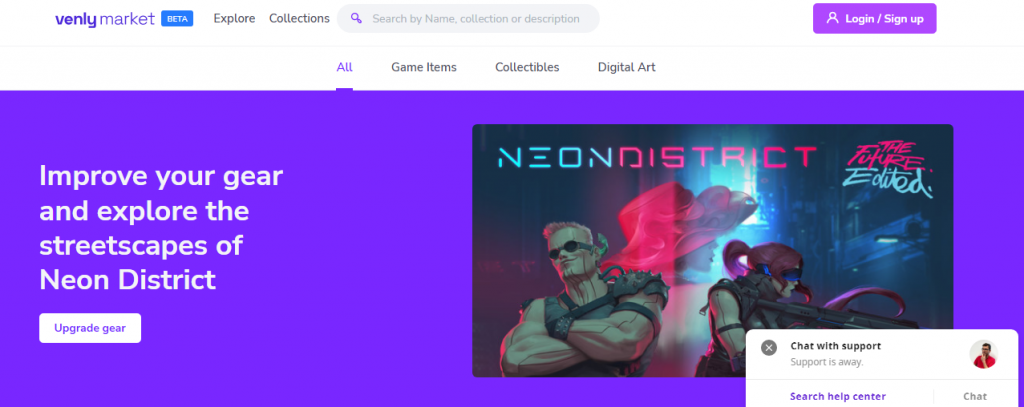Click the Upgrade gear button
The width and height of the screenshot is (1024, 407).
click(90, 328)
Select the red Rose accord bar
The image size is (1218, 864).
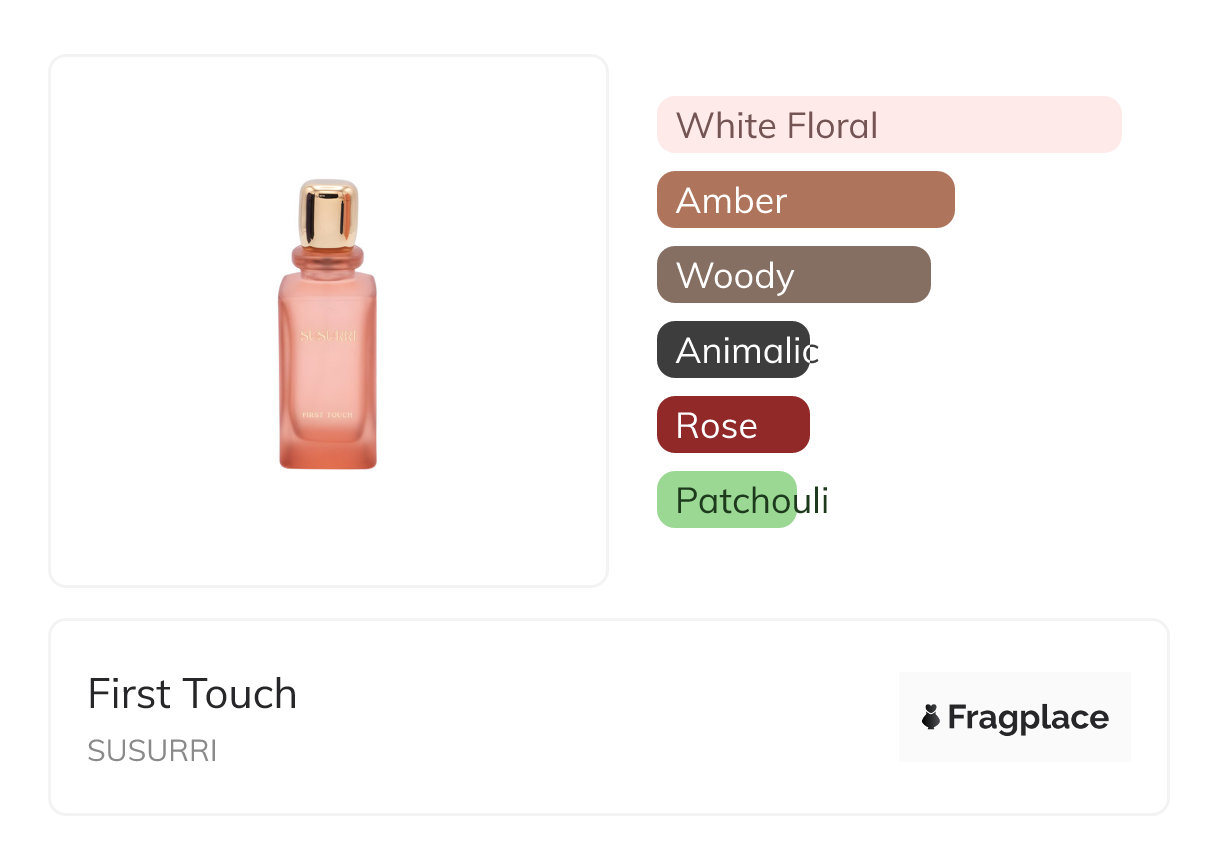coord(732,425)
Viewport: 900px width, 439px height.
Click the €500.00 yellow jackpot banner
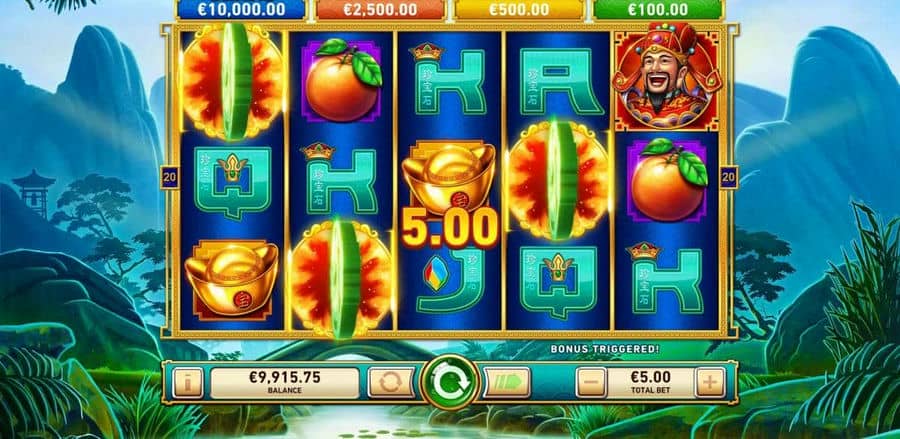tap(519, 9)
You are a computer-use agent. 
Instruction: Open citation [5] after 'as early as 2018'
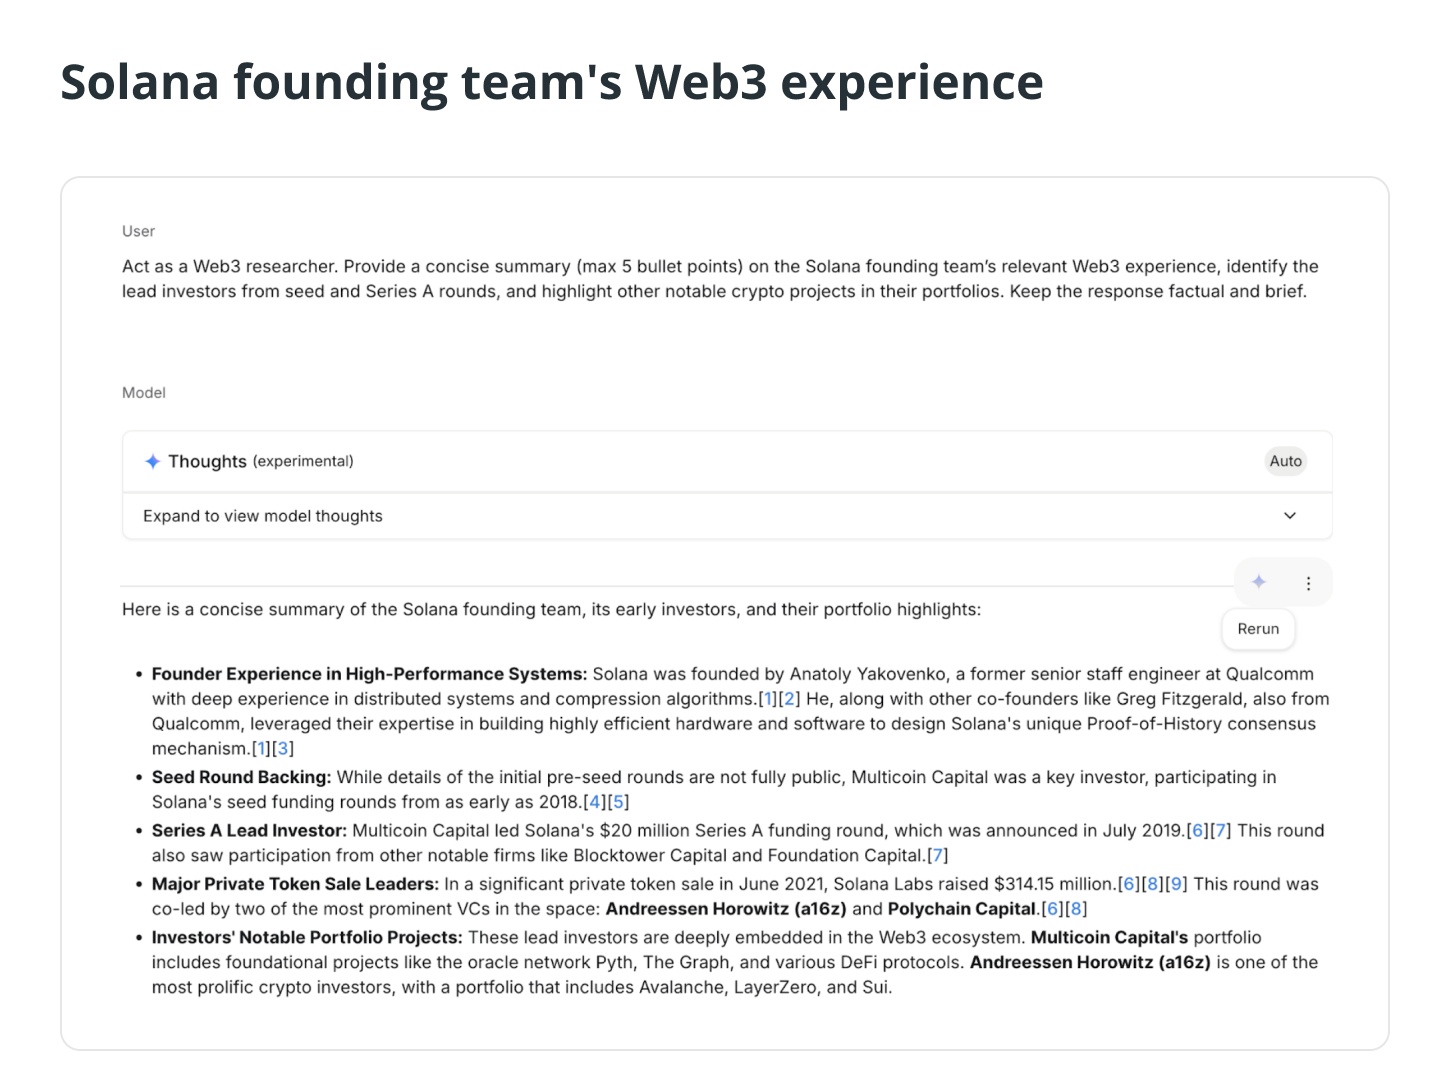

########

WHAT YOU NEED TO DO | Copy out the lines exactly as written, beginning with the one that contains "The image size is (1218, 864)." and ending with the last line of the material; do not include pictures.

ANSWER BELOW |
The image size is (1218, 864).
coord(732,425)
Viewport: 900px width, 439px height.
Click the €500.00 yellow jackpot banner
tap(519, 9)
You are a computer-use agent. 
Instruction: Open citation [5] after 'as early as 2018'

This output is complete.